Here's his oddly bloodless summation:

"At least in her public persona, Clinton gives off an exclusively professional vibe: industrious, calculated, goal-oriented, distrustful. It’s hard from the outside to have a sense of her as a person; she is a role.

"This formal, career-oriented persona puts her in direct contrast with the mores of the social media age, which is intimate, personalist, revealing, trusting and vulnerable. It puts her in conflict with most people’s lived experience. Most Americans feel more vivid and alive outside the work experience than within. So of course to many she seems Machiavellian, crafty, power-oriented, untrustworthy."

That answer is less than satisfying, at least to me. It doesn't begin to account for the fact that at the mere mention of her name, grown men and women recoil in horror. It doesn't explain why in so many minds, she is the embodiment of political evil, and why many Republicans who know full well how disastrous Donald Trump would be as president nonetheless embrace him over a woman who throughout her career has been painfully mainstream.

So here are my own top five reasons for that hatred:

1.) To the degree that there's truth in Brooks' analysis, he refuses to mine it. He fails to acknowledge that his description of Clinton as an all-out striver with little visible private life could be applied to many if not most of our top politicians and businessmen, yet somehow they don't inspire the visceral reaction that Clinton provokes. He chooses not to explore how the single-minded ambition considered natural in any alpha male seeking power becomes "Machiavellian, crafty, power-oriented, untrustworthy" when displayed by a woman.

That double-standard has haunted Clinton since her earliest days in the national spotlight, when she made clear that as First Lady she saw her role as more than just baking cookies and having teas.¹ It's hard to imagine in 2016 how shocked and offended certain people claimed to be when Clinton initially made that remark back in 1992, but even now the resentment hasn't gone away.

2.) Speaking of 1992, no currently active American political figure has been in the national spotlight for as long as Clinton. Over a quarter century, you take a lot of shots and criticism, both fair and unfair.  You make a lot of enemies. The many alleged "scandals" targeting Clinton over that time frame, from TravelGate and Vince Foster's "murder" to Benghazi, have also had a cumulative effect on her reputation even though none has ever proved to have a basis in fact. Even people who understand that those scandals have been overblown have by now developed a knee-jerk response to having to hear still more about them.

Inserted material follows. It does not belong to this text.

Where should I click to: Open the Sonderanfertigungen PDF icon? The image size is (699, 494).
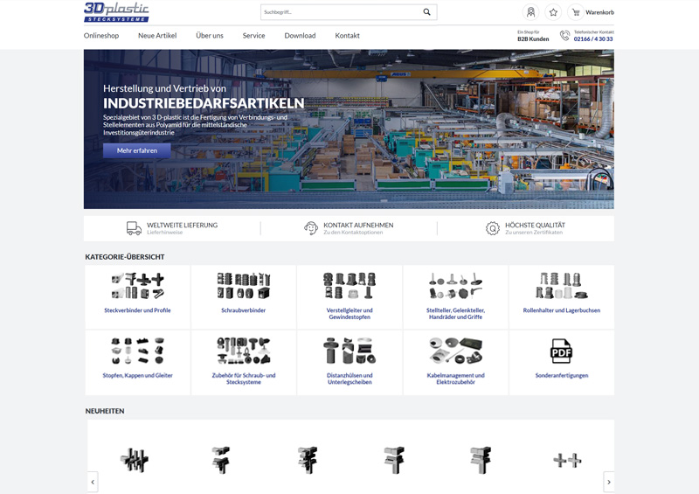(x=561, y=351)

3.) Inevitably, I think, that long list of alleged scandals has had an impact on Clinton's psyche as well. She has never been as comfortable with the demands of public life as her husband, and the sense of always being under assault for so long has compounded her natural caution, leading her to come across as excessively defensive.  The clear mistake that she made in setting up her own independent email system outside government channels can probably be attributed at least in part to that caution that borders at times on paranoia. Try as she might to project openness and vulnerability, she doesn't really dare to do so, and the resulting insincerity compounds her problem.

4.) Nonetheless, her ability to absorb the worst that her enemies can throw at her and stay in the fight has been impressive to her allies and absolutely maddening to her critics. In their eyes, she is a political Rasputin, able to accept blow after blow while still standing upright, and it enrages them. Even the spectacle of Bill Clinton's serial infidelities didn't knock her off her stride for long, and somehow they managed to keep their marriage intact.

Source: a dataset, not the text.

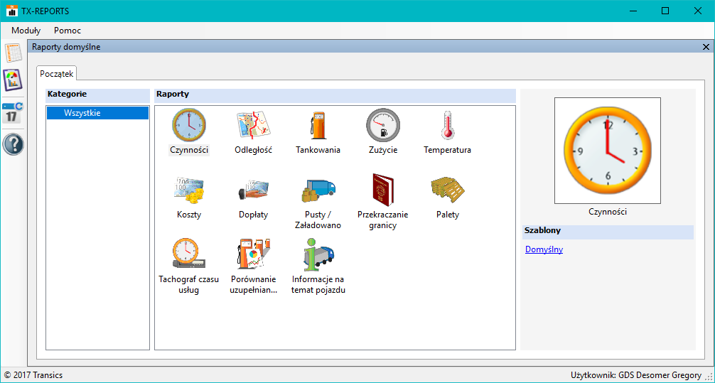Open the Temperatura thermometer report
The height and width of the screenshot is (383, 715).
tap(447, 126)
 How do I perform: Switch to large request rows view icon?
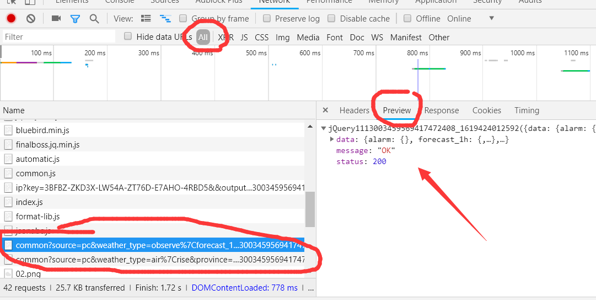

More recently, the 12 hours of televised testimony over the Benghazi tragedy epitomized that aspect of her public career.  One after the other, Republican congressmen got their chance to attack, question, belittle and rhetorically attack Clinton, and in each and every case she emerged unscathed and smiling. By the end of that long day, it was as if her questioners, not she, had been put on trial and found wanting, and they knew it. They hate her in much the same way that Wile E. Coyote hates the Roadrunner.

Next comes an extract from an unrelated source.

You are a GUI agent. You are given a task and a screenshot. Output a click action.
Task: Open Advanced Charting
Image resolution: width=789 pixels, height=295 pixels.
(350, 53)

5.) The modern conservative movement is deeply reliant on its political entertainment arm, and talk radio, Astroturf fundraising groups and far-right websites in turn require a villain to star in their oversimplified narratives of good and evil. It is something straight out of Orwell's "1984" and its "Two Minutes of Hate," with the make-believe villain Emmanuel Goldstein serving to unite the public against a common foe. Bill Clinton served as that villain during his presidency, as of course has Barack Obama. In the interregnum between the two presidents, Nancy Pelosi was drafted to play the part of Goldstein. But through it all, Hillary has been the constant, the go-to symbol of all that they agree to despise. Even the specter of a President Trump isn't enough to undo a quarter-century of behavioral programming.